Hoya australis


Hoya australis subs. melanesica
Hoya billardieri
Hoya dalrympliana
Hoya oligotricha
Hoya pilosa
Hoya pubescens


Hoya australis is native to Borneo, Fiji, New Guinea, New South Wales, Northern Territory, Queensland, Samoa, Solomon Is., Tonga, Vanuatu, Wallis-Futuna Is. and Western Australia. The plant grows on rocky soils.


Hoya australis is a shrubby succulent belonging to the Asclepiadaceae botanical family. The plant has a climbing habit and can reach up to 10 m in length. The succulent develops like a vine and the leaves are ovate to elliptical, fleshy, opposite, glossy, waxy, smooth, glabrous to densely hairy, bright green to dark green in color and grows along the branches. Blooming occurs in any time of the year and the flowers last one week. The inflorescence is a pendent umbel made of 10-50 flowers. The flowers are small, star-shaped, and sweet scented. The petals are usually creamy white but sometimes they are dark pink; the center of the flower is tinged with red. The plant is perfect for decorating homes and offices. The plant can take particular shape thanks to its thin green shoots and can be sold in the shape of a circle but it can take any shape you want.

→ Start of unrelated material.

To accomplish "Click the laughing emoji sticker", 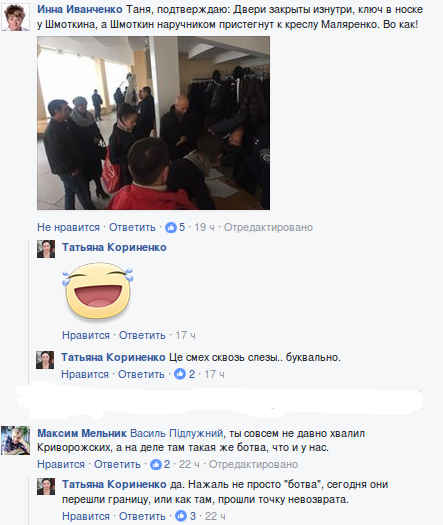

This is a slow growing plant, easy to cultivate. The plant needs a full light sun exposure but is recommended to avoid direct sun-light during the summer. Long exposure to direct sun-light can cause burns and burnt spots. The plant does not like temperatures below 10°C so it needs to be placed indoors in the coldest periods. Too low temperatures can cause the stem or leaves to break due to water freezing inside the tissues. Temperatures between 10 and 15 °C allow the plants to enter vegetative rest which is essential for the flowering of the following year. Plants should not be placed inside the house where average temperatures of 20 degrees prevent vegetative rest. The soil should be mixed with pumice, clay and loam to allow the drainage and prevent the root rot, the plant is prone to it indeed. The pumice should always be placed on the bottom of the pot. Remember to use a perforating pot to drain excess water. Watering can be done regularly in Spring and Summer. In Spring and Autumn, the plant can be watered with half a glass of water every week; in summer it can be watered with two glasses of water a week; in winter stop the watering to allow the plant to enter dormancy. Decrease the amount of water if the plant is kept indoors or if the pot is smaller than 12 cm. About fertilization, for this plant is sufficient to fertilize moderately during the growing season with the specific fertilizers for succulents and stop fertilizing during the winter. If the pot starts to be too small for the plant you can repot the plant in a pot 2 cm wider. Repotting should be done early in the growing season with fresh new potting soil; it is usually done every 3-4 years. Be careful to red spiders and mealy bugs.


The easiest and fast method of propagation is to use cuttings. For leaf cutting you can cut some healthy leaves and plant it in a pot with sand and loam. Place the pot in a warm and bright environment and in 1-2 months the cuttings will be ready to plant. To increase the success of propagation you can make two or more cuttings at the same time. It is advisable to use rooting hormone at the base of the cut to energize root development. For cuttings it is recommended temperatures around 20 °C. Propagation by seed it is not recommended for this species because it is very slow. To fast the propagation, you can try to immerse the seeds in water for 1 day. Sow the seeds in a sandy loam and keep them in warm, humid conditions.


The name of these plants is a hymn to friendship: the botanist Robert Brown, who classified them during the eighteenth century, called Hoya in honor of his friend Thomas Hoy (and botanical lover).